RAGE deficiency alleviates aortic valve calcification in ApoE−/− mice via the inhibition of endoplasmic reticulum stress

Abstract

Receptor for advanced glycation end products (RAGE) and endoplasmic reticulum (ER) stress have been shown to be involved in calcific aortic valve disease (CAVD). However, the association between RAGE and ER stress remains unknown in the pathogenesis of CAVD. The current study aims to test the hypothesis that RAGE deficiency alleviates aortic valve calcification via the inhibition of ER stress. Up-regulation of RAGE and ER stress markers in calcified human aortic valves were confirmed by immunoblotting. Aortic valve calcification was evaluated in atherosclerotic prone ApoE−/− mice or in mice with dual deficiencies of ApoE and RAGE (ApoE−/−RAGE−/−) fed with high cholesterol diet for 24weeks. Echocardiography and histological examination show that genetic deficiency of RAGE attenuates aortic valve calcification in ApoE−/− mice. Meanwhile, RAGE deficiency inhibited the osteogenic signaling and ER stress activation as well as suppressed macrophage infiltration in vivo.
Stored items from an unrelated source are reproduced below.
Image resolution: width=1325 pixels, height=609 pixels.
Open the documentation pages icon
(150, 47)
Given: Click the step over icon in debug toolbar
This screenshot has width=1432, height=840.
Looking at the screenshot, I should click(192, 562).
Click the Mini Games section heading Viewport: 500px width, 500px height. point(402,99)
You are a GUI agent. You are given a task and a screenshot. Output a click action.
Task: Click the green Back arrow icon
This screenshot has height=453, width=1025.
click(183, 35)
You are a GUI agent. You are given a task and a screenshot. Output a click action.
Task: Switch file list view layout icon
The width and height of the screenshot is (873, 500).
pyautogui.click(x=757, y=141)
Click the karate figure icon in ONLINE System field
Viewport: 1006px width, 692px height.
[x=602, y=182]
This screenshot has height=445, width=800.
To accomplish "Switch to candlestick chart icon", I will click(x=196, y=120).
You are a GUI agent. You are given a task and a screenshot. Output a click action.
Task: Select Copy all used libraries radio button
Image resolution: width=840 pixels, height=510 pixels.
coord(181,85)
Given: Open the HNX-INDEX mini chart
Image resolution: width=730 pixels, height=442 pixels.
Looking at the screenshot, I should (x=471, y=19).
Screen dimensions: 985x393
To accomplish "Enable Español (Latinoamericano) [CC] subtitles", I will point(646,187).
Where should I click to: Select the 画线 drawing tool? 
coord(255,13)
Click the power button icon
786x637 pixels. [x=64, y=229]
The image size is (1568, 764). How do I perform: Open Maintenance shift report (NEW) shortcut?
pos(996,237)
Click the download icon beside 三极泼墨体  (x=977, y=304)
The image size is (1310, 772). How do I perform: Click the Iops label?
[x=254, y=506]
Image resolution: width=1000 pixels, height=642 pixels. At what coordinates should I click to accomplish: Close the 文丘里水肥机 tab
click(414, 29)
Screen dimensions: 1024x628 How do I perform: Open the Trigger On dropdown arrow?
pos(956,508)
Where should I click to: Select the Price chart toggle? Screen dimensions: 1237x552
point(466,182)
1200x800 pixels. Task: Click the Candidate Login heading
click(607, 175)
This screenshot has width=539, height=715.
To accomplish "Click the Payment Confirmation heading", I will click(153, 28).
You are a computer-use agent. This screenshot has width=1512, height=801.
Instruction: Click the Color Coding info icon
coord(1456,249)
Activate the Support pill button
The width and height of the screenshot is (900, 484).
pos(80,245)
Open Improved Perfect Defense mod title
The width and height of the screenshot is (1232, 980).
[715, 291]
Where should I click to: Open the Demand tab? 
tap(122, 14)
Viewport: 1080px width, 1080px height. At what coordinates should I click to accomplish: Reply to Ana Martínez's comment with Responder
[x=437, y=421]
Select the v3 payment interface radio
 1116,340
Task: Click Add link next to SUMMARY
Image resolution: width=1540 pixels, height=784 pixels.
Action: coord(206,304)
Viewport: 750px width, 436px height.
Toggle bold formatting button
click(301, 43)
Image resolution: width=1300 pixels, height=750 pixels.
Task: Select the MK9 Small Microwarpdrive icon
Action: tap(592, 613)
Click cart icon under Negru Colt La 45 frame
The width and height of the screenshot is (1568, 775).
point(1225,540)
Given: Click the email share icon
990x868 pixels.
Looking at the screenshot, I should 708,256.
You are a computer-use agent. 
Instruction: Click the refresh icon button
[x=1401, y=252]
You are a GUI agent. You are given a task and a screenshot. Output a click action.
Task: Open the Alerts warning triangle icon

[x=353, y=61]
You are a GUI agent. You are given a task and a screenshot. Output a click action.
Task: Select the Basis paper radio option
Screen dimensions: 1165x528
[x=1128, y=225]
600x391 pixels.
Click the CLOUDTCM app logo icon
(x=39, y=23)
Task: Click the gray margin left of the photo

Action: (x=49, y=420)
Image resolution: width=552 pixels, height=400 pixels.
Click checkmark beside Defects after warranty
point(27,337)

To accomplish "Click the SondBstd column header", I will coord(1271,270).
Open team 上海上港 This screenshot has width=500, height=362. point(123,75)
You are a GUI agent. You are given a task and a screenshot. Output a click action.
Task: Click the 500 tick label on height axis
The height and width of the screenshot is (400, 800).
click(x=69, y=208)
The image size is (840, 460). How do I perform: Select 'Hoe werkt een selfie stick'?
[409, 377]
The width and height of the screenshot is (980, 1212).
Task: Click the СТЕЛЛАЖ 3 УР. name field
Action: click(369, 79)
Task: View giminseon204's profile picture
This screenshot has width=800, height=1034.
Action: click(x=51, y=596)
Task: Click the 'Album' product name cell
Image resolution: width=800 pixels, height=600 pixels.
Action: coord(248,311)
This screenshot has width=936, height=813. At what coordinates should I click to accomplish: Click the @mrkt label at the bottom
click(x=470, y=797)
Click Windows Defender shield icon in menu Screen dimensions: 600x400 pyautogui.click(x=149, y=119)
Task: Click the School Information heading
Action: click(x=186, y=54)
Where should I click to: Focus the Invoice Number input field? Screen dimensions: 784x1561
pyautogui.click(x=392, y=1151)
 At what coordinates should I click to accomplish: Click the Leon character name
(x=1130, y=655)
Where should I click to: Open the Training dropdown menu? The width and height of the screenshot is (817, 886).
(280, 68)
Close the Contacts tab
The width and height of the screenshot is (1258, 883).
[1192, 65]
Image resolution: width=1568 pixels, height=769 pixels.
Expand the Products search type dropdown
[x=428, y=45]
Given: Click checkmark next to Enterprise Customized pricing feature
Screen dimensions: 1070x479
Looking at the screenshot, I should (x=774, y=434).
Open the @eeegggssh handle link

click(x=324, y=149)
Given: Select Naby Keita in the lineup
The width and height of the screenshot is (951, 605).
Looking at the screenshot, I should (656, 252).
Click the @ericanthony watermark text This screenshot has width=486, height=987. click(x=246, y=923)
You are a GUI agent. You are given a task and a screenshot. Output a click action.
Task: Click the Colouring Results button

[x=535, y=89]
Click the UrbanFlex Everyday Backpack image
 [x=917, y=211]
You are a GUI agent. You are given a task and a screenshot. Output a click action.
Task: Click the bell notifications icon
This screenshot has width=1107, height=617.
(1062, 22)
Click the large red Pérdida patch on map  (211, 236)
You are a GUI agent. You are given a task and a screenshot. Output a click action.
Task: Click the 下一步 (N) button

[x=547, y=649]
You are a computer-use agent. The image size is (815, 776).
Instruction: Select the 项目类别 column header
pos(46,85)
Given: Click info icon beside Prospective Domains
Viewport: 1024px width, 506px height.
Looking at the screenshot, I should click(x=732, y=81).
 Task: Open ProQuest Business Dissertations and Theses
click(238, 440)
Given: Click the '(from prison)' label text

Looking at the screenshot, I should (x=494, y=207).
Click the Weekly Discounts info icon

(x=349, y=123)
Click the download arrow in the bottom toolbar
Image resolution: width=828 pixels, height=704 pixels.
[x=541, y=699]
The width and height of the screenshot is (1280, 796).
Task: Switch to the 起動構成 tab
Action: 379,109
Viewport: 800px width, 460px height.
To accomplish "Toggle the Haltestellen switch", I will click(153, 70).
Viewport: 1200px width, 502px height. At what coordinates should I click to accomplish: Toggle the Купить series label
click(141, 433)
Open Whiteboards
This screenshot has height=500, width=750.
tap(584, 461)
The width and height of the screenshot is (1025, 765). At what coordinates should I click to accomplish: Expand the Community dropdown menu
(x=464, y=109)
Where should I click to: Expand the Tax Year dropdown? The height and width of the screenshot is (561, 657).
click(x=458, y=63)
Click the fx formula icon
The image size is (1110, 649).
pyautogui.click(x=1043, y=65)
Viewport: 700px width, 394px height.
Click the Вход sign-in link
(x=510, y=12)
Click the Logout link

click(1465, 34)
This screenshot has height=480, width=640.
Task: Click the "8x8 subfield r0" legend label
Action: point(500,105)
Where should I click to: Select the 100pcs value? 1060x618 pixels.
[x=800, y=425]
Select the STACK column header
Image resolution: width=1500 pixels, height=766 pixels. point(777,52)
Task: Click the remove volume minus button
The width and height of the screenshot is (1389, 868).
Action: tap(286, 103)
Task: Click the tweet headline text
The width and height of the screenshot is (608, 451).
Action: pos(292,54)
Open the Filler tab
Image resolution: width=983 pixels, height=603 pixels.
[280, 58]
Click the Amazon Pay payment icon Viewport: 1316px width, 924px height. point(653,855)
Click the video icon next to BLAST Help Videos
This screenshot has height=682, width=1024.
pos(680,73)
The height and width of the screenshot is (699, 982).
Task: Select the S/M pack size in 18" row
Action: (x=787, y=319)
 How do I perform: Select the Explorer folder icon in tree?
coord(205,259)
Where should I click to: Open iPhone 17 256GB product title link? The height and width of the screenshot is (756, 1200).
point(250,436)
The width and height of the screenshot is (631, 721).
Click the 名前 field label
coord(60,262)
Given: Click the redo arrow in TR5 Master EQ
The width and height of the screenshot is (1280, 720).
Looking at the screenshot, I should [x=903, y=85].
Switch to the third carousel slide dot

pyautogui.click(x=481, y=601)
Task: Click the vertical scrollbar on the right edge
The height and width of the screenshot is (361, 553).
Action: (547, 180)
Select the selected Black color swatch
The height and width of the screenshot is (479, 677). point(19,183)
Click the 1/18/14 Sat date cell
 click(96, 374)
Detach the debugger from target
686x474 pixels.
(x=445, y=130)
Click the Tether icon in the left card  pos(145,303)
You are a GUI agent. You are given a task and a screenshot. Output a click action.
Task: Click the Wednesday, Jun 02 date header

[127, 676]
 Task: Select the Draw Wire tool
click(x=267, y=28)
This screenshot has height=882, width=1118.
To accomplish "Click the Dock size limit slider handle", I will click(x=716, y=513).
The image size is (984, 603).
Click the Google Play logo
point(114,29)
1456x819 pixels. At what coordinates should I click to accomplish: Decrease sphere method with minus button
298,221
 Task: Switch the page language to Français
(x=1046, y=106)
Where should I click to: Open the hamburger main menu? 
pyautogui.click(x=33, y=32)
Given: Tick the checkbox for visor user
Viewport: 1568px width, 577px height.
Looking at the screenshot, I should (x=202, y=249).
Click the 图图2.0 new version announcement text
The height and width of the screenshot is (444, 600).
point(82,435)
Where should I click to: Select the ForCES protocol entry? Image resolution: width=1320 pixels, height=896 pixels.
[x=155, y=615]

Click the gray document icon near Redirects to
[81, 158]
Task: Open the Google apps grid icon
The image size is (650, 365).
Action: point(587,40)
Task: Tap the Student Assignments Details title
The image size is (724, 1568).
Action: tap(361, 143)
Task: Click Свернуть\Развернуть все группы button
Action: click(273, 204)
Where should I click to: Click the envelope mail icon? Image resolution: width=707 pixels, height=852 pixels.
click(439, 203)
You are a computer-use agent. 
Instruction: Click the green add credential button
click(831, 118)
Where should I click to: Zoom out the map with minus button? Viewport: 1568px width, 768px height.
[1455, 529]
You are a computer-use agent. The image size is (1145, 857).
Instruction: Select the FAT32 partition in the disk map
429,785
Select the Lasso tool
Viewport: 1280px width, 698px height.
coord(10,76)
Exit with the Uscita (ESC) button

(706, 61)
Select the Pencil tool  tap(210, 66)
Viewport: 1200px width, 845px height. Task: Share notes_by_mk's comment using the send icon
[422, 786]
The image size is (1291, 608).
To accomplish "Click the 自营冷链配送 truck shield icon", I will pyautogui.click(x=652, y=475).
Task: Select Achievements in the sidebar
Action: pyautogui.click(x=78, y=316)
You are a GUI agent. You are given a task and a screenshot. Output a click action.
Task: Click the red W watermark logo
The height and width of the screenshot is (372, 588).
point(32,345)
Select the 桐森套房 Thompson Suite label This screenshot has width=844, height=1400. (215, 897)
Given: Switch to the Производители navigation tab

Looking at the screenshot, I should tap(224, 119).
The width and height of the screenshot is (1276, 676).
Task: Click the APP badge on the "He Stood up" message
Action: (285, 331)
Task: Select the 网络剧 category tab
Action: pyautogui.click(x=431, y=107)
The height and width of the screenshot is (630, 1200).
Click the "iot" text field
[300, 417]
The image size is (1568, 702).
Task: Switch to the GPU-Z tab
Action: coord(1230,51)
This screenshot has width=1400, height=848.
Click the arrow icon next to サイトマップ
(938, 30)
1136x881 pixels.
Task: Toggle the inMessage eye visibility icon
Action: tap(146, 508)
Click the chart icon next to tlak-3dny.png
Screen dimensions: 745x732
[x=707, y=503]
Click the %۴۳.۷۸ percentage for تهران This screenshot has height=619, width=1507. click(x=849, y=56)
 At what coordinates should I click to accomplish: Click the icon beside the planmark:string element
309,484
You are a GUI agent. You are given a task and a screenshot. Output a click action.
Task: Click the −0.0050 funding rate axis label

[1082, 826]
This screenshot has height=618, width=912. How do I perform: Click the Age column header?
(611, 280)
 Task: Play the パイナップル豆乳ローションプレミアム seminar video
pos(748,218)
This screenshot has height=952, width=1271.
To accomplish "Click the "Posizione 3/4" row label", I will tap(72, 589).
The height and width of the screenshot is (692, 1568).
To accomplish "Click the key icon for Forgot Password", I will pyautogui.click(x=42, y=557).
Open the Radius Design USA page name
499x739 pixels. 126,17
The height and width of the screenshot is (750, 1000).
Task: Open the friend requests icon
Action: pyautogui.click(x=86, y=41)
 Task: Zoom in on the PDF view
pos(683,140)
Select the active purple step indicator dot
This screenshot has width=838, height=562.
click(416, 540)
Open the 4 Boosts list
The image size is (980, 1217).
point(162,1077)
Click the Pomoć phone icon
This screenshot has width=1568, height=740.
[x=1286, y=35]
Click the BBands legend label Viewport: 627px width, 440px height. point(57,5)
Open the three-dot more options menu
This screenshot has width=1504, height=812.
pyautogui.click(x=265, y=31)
Cultured human aortic valve interstitial cells (AVICs) were treated with high molecular group box 1 protein (HMGB1) as in vitro model. We found that HMGB1 induced osteoblastic differentiation and calcification through RAGE/ER stress. Furthermore, Sox9 up-regulation and intranuclear translocation mediated the pro-osteogenic effect of HMGB1 on AVICs. RAGE or ER stress knockdown reduced the up-regulation of monocyte chemoattractant protein-1 (MCP-1) and tumor necrosis factor-α (TNF-α) in human AVICs exposed to HMGB1.These novel findings demonstrate that RAGE deficiency protects against aortic valve calcification in high cholesterol diet-fed ApoE−/− mice via inhibition of ER stress. HMGB1 induces AVIC osteoblastic differentiation and calcification through RAGE/ER stress/Sox9 pathway.